I would get estimates form people also I THINK Home Depot or Lowes offer FREE insulation Check with them if it is FREE let them do it I would not want to tackle our lol


----------



## mrfixit (Sep 23, 2005)

The more I look into this tiling the more I'm thinking I'm going to hire someone to do it.  That be a heck of an expense just for me to mess it up! lol!


----------



## HGTVjunkie (Sep 24, 2005)

I would suggest not using a white (or light) colored grout. the grout stains easily so unless you seal or bleach regularly, it will become a maintenance issue...just my 2 cents


----------



## Porter418 (Apr 12, 2006)

I thought this an easy (somewhat) job.  Mind you our Kitchen counter is square and true and I needed to raise it an inch after putting in the new pine floor anyway.  

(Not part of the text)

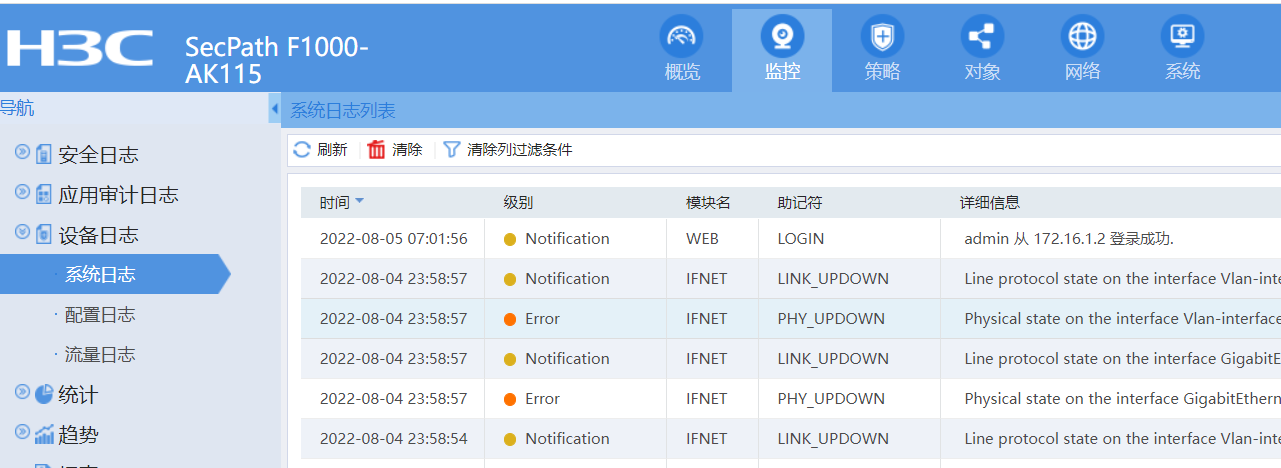This screenshot has width=1281, height=468.
Task: Open the 系统 monitor icon
Action: 1182,38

New 3/4 plywood.  Cement board.  Tiles---check your local tile store for backroom stuff.  I found really nice 13 inch turkish tiles for $1 a piece (retail $7 a piece) which was fantastic as my counter was going to be 26 inches deep anyway.  Cut out for the sink.  Tiles and spacers placed.  Gouted,  Next morning sealed the grout.   First time attempt and it turned out damn fine!  Ended up getting more tile and doing our center island the following weekend.  Get more complements on that tile job than on the custom built in bookshelves that took me two weeks, much, much more money and much more brain power to complete.


----------



## Drivesme (May 7, 2006)

Tiling is not that hard, once you get over how intimidating it seems.
You can do it.
There is a great forum with lots of pro's and they will walk you through it step by step!
www.johnbridge.com
The hardest part about tiling is picking out the tile!


----------



## BillsCatz (May 13, 2006)

Unless you own a tile saw and grout floats -- or are willing to buy these for a one-time project -- and learn how to use them, this isn't a DIY thing.


----------



## Drivesme (May 13, 2006)

Sure it is, rent the saw, costs about 50 bucks a day or less or you can get one of the cheap saws for about 100 clams, they do a fine job for small jobs.
A trowel and float will run 25 for both, max. if you buy the high end models.

It really is very do-able for the average DIY'er, in fact it's pretty amazing how easy it is.
You do have to take the time to plan things out very carefully, get your lay-out set so it looks good, then just go slow and set each tile in-line with the others.
Most important is the substraight, tile doesn't like to move so get it as stiff as you can.


----------